Profile and analyze circe-sanely-auto macro expansion performance. Use this skill whenever investigating compile time, macro performance, slow derivation, or optimizing the macro engine. Also use when the user says "profile", "why is compilation slow", "macro timing", "what's taking so long", "optimize macros", or wants to understand where time is spent during codec derivation. This skill covers the full workflow: running profiled compilation, analyzing results with the bundled Python script, and interpreting the output to plan optimizations.
circe-sanely-auto has built-in compile-time profiling gated by the
SANELY_PROFILE=true environment variable. When enabled, each macro
expansion prints timing data to stderr. This has zero cost when disabled.
# Auto derivation benchmark (~300 types)
mkdir -p results/macro-profile-auto
rm -rf out/benchmark/sanely
SANELY_PROFILE=true ./mill --no-server benchmark.sanely.compile 2>&1 | tee results/macro-profile-auto/raw.txt
# Configured derivation benchmark (~230 types)
mkdir -p results/macro-profile-configured
rm -rf out/benchmark-configured/sanely
SANELY_PROFILE=true ./mill --no-server benchmark-configured.sanely.compile 2>&1 | tee results/macro-profile-configured/raw.txt
Use --no-server so Mill doesn't reuse a cached compilation.
# Full report
python .claude/skills/macro-profile/scripts/analyze_profile.py results/macro-profile-auto/raw.txt
# Top 20 slowest, sorted by summonIgnoring time
python .claude/skills/macro-profile/scripts/analyze_profile.py results/macro-profile-auto/raw.txt --top 20 --sort summonIgnoring
# Only Decoder expansions
python .claude/skills/macro-profile/scripts/analyze_profile.py results/macro-profile-auto/raw.txt --kind Decoder
# JSON output for programmatic use
python .claude/skills/macro-profile/scripts/analyze_profile.py results/macro-profile-auto/raw.txt --json
The report shows:
| Section | What it tells you |
|---|---|
| By Kind | Encoder vs Decoder vs CfgEncoder vs CfgDecoder breakdown |
| Category Breakdown | Where time is spent across all expansions |
| Top N Slowest | Which types are the compilation bottlenecks |
| Optimization Insights | Actionable recommendations based on the data |
Each macro expansion (one per Encoder[T] or Decoder[T] derivation) tracks:
| Category | What it measures |
|---|---|
summonIgnoring | Expr.summonIgnoring[Encoder/Decoder[T]] - compiler implicit search |
summonMirror | Expr.summon[Mirror.Of[T]] - fetching the type's Mirror |
derive | Recursive deriveProduct/deriveSum calls - AST construction |
subTraitDetect | Checking if a sum type variant is itself a sub-trait |
cacheHit | Times the intra-expansion cache avoided re-derivation |
Profiling code lives in these files:
sanely/src/sanely/MacroTimer.scala - Timer utility (zero-cost when disabled)sanely/src/sanely/SanelyEncoder.scala - EncoderDerivation classsanely/src/sanely/SanelyDecoder.scala - DecoderDerivation classsanely/src/sanely/SanelyConfiguredEncoder.scala - ConfiguredEncoderDerivation classsanely/src/sanely/SanelyConfiguredDecoder.scala - ConfiguredDecoderDerivation classReference numbers from M3 Max MacBook Pro:
308 macro expansions, ~2450ms total macro time
Category Breakdown:
summonIgnoring 1256ms (51.3%) 1366 calls avg 0.92ms
derive 716ms (29.2%) 586 calls
summonMirror 80ms (3.3%) 586 calls avg 0.14ms
subTraitDetect 43ms (1.8%) 336 calls
cacheHit 1714 hits
overhead 355ms (14.5%)
Key insight: summonIgnoring (compiler implicit search) dominates at 51%.

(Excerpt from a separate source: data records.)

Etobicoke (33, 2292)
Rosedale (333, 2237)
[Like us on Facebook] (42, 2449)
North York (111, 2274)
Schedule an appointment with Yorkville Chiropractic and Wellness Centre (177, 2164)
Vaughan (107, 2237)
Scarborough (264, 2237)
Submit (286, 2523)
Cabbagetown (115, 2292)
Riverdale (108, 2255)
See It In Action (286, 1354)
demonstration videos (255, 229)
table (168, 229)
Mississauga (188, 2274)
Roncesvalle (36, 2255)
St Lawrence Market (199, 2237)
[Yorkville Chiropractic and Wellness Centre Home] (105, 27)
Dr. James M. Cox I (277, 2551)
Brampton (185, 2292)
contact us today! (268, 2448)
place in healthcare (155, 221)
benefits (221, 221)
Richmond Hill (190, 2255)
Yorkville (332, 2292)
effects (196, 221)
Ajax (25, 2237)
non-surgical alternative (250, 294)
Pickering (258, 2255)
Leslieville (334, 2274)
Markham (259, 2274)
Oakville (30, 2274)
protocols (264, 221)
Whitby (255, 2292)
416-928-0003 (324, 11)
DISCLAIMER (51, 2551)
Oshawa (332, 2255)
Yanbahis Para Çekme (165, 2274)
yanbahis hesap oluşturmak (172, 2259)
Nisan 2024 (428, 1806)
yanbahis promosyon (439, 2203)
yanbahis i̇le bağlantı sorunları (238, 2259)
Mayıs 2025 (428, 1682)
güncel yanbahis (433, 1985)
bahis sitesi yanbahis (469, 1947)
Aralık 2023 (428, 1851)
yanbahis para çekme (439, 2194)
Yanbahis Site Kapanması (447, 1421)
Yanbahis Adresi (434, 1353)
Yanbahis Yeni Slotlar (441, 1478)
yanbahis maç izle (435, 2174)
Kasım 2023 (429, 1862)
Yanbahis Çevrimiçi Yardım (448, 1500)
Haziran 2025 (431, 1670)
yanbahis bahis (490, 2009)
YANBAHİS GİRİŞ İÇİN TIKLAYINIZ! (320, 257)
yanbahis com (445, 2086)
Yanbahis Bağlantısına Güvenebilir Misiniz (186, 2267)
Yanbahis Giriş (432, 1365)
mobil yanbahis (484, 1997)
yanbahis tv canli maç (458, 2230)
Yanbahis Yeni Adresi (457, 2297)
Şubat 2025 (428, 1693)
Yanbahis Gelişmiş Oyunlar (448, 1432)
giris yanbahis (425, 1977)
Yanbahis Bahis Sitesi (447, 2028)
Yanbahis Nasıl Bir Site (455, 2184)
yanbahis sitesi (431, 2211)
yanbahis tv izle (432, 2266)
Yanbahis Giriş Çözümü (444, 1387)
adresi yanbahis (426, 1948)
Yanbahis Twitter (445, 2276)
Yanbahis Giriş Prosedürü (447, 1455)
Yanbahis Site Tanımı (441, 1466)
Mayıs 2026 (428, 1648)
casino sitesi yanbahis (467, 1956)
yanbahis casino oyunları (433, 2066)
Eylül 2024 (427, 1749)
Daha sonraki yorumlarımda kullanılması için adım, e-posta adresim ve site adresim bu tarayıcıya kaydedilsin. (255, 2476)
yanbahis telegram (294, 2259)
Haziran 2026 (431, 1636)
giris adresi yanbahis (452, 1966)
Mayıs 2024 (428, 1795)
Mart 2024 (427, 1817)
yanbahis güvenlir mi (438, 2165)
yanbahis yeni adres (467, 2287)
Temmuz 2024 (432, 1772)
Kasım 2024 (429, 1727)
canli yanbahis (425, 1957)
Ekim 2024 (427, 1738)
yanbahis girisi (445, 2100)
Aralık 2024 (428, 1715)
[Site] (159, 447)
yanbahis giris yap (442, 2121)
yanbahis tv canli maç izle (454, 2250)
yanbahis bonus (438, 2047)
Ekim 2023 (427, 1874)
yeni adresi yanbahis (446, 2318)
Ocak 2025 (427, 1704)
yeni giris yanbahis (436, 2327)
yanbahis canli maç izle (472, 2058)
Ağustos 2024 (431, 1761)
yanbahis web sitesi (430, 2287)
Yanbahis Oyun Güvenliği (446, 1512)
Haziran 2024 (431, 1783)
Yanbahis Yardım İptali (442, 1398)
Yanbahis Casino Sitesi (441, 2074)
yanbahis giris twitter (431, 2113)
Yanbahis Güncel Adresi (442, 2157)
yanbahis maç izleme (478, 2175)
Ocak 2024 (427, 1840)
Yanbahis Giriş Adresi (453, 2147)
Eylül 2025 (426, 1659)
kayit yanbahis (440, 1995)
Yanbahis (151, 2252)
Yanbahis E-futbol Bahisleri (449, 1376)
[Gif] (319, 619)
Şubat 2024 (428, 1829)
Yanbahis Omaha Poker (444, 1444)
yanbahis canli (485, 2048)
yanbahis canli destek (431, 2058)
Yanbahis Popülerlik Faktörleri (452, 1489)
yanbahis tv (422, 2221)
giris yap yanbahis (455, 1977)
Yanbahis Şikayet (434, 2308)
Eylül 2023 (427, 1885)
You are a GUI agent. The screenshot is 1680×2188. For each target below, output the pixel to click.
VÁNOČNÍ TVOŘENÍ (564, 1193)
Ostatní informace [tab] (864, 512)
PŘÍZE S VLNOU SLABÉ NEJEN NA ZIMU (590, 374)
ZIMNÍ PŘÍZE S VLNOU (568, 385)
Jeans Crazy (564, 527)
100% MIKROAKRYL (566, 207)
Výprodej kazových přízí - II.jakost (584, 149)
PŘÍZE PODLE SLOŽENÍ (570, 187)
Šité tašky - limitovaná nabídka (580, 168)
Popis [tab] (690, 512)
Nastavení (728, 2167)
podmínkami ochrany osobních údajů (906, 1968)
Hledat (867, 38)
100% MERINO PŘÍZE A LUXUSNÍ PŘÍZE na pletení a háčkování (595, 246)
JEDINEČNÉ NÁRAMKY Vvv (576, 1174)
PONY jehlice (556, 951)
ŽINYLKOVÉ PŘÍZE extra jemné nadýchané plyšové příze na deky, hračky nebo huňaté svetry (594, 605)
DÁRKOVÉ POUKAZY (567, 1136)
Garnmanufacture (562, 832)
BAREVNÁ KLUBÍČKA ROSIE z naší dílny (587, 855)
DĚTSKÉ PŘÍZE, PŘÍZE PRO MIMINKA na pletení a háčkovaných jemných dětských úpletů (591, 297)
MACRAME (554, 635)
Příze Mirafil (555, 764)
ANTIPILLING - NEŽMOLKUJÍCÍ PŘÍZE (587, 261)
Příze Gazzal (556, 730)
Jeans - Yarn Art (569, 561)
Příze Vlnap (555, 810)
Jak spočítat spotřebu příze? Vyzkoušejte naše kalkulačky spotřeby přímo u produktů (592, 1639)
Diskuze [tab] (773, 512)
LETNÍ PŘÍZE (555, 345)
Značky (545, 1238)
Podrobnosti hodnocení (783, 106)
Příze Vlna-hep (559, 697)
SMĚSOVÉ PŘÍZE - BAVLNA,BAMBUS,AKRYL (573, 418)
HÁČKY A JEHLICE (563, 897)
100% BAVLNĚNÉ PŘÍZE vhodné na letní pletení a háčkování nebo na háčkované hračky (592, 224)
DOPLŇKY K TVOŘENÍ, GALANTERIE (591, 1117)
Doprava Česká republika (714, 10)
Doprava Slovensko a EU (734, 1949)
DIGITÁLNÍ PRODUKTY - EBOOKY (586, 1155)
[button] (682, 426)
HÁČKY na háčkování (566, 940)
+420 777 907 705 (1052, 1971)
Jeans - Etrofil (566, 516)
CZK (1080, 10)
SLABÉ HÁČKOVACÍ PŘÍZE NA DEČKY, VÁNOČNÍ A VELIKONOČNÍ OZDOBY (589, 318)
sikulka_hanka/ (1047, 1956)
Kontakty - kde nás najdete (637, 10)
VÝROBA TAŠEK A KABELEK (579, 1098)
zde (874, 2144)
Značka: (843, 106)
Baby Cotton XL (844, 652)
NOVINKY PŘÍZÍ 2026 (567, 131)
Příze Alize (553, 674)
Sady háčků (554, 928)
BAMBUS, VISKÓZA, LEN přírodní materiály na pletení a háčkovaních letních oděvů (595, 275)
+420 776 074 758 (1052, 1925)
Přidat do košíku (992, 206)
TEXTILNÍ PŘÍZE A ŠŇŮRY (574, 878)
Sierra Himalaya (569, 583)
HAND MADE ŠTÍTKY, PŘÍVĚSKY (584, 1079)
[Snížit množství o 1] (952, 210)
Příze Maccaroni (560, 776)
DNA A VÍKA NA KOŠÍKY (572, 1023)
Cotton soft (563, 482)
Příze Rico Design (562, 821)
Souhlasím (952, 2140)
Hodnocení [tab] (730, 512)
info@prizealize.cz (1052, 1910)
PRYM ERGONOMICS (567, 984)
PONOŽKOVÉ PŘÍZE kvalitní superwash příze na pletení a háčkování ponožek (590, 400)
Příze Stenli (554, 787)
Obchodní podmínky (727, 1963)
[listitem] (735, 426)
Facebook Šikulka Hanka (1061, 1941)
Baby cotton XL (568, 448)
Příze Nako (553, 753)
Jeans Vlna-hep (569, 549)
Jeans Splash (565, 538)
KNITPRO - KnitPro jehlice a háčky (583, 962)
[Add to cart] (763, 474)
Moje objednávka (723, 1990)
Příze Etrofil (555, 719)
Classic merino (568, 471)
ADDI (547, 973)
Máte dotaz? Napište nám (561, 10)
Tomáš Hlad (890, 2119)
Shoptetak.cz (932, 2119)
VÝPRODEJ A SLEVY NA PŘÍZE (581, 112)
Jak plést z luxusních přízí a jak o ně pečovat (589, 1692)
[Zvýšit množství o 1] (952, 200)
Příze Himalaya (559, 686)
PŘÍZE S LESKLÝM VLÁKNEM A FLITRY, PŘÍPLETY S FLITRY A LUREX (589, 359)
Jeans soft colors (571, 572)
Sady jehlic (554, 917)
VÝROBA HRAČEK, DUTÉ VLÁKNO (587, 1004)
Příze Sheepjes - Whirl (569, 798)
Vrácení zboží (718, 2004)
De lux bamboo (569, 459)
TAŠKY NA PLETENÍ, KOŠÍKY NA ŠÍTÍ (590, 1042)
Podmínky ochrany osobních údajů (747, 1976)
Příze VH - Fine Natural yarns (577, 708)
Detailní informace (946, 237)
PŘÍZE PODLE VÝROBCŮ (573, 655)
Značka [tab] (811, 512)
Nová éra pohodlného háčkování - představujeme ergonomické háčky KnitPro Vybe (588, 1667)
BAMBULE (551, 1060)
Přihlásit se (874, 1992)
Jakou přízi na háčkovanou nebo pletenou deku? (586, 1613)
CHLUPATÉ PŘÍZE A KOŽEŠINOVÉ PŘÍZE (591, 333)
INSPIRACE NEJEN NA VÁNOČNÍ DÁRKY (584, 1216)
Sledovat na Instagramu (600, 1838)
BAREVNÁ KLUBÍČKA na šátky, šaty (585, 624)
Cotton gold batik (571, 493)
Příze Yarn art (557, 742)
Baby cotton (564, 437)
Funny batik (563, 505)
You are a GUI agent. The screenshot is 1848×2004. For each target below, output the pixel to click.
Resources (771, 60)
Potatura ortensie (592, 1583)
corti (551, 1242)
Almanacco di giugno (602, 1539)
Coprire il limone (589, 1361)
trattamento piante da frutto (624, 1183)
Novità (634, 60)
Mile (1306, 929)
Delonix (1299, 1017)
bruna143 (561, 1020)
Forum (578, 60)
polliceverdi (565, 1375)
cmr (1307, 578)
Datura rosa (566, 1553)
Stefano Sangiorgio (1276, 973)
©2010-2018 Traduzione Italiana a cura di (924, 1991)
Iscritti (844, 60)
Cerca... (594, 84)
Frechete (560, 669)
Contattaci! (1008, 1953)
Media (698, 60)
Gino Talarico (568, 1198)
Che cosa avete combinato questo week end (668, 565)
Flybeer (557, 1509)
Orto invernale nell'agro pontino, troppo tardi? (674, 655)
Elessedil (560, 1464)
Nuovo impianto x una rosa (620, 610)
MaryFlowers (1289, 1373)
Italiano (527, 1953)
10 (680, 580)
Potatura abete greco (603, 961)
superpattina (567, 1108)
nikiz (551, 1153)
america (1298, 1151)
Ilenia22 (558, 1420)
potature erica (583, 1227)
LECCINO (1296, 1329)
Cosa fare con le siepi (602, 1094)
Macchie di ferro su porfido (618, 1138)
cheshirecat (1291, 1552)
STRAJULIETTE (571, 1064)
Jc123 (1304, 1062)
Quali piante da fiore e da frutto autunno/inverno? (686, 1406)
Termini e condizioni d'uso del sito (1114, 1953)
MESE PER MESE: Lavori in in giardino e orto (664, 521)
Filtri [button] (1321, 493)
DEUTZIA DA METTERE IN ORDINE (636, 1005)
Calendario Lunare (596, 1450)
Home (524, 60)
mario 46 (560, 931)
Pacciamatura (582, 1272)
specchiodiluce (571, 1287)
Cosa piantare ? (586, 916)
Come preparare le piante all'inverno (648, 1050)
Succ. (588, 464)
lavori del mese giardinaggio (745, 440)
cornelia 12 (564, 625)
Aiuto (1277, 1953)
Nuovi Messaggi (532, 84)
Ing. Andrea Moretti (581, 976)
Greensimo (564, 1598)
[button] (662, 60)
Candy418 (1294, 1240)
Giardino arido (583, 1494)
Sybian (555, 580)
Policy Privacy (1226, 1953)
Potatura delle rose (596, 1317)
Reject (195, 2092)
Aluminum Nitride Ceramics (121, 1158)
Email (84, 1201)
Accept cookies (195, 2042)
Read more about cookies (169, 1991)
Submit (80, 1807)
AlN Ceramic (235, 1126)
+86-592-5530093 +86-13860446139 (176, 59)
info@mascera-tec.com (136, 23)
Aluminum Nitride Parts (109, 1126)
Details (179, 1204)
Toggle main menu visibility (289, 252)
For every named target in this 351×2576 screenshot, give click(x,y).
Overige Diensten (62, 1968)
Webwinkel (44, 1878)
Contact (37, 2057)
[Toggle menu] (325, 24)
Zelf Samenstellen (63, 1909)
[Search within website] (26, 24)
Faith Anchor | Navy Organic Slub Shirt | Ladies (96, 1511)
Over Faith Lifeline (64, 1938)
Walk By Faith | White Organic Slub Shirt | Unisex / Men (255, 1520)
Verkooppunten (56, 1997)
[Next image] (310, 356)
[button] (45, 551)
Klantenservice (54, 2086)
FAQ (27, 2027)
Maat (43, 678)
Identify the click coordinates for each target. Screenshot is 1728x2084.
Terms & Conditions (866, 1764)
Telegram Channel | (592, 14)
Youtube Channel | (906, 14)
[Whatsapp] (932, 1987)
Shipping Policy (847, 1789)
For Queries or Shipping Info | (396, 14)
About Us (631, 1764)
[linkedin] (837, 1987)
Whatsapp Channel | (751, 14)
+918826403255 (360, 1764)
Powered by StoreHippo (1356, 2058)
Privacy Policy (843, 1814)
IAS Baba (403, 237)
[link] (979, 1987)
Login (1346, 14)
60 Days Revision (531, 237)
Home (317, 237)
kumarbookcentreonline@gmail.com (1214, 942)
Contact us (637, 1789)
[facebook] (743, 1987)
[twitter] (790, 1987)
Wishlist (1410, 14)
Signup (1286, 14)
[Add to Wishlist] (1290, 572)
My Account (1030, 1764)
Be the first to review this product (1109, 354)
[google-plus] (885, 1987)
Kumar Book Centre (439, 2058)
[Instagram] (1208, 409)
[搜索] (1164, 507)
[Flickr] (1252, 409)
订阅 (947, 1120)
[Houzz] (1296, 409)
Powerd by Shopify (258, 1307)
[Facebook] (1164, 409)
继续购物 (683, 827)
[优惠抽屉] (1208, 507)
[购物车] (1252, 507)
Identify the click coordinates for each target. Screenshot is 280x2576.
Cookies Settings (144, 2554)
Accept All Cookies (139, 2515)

The main optimization lever is reducing the number of summonIgnoring calls,
either through cross-expansion caching or lazy val emission patterns.
After analyzing profile data, use this to prioritize:
If summonIgnoring > 40%: Focus on reducing implicit search calls. Cross-expansion caching (lazy val emission) would help most. Currently each macro expansion starts with a fresh cache.
If derive > 30%: Focus on reducing generated AST size. Extract more
logic from inline macro output to SanelyRuntime helper methods.
If specific types are > 50ms: Those types have deep nesting. Consider whether they could benefit from user-provided instances or structural changes.
If Decoder >> Encoder: Decoder's field-by-field decode chain is
inherently more expensive. The buildDecodeChain recursive Expr
construction is the cause.
If cache hit ratio is low: The intra-expansion cache isn't catching
enough repeated types. Check if cacheKey computation is too specific.